Property fraud & why we need your ID

When you instruct a solicitor you will be asked to come into the office or go to a local solicitor to provide your identification documents. These are usually your photo-card driving licence or passport, and a bank statement or utility bill, not more than three months old, showing your name and address. If you are selling a property that you do not live in we will ask you for another form of address ID connecting you to the property, such as the buildings insurance or service charge invoice.

This can sometimes feel intrusive but we do it for a good reason.   Money laundering and property fraud is big business.   There have been a number of recent cases where money has been handed over by a buyer to a fraudulent seller and the seller disappears with the money.

The Land Registry opened the Register to the public a number of years ago, which means that anyone could look at your deeds on line.  They can see if you have a mortgage.  They can cross-reference whether your address at the Land Registry for correspondence is the same as the address that you reside in through various websites like 192 and the Electoral Role.  Criminals will trawl the obituaries to see who has died and then check the Land Registry to see if they own a property, preferably mortgage free, and then they can impersonate the seller in order to sell the property.
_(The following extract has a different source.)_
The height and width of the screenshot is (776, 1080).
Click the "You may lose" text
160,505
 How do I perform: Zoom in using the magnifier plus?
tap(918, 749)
Some criminals rent the property and from there they can obtain address ID by way of utility bills to “prove” that they live there.   Once in these rogue tenants can impersonate the owner of the property and sell it.    There have also been cases where solicitors were impersonated, so we always make enquiries at the Law Society and check that the solicitors exist and that the bank account we send buyers’ money to is genuine.   In a recent case where criminals had impersonated both the solicitors and sellers, the buyer not only lost all of their hard-earned money but they still owed the mortgage money which had been used to fund the purchase.

Sometimes the rogue seller will hand over a Transfer deed to a buyer on completion and the Land Register the property in the buyer’s name.   In that instance, the real owner of the property has just had their entire house stolen from them.   

So we know it is a pain, and inconvenient, when your solicitors insist you visit their offices to provide your identification, but we really are only doing to protect you.   If we never see you, how do we know someone is not impersonating you to steal your money and your house?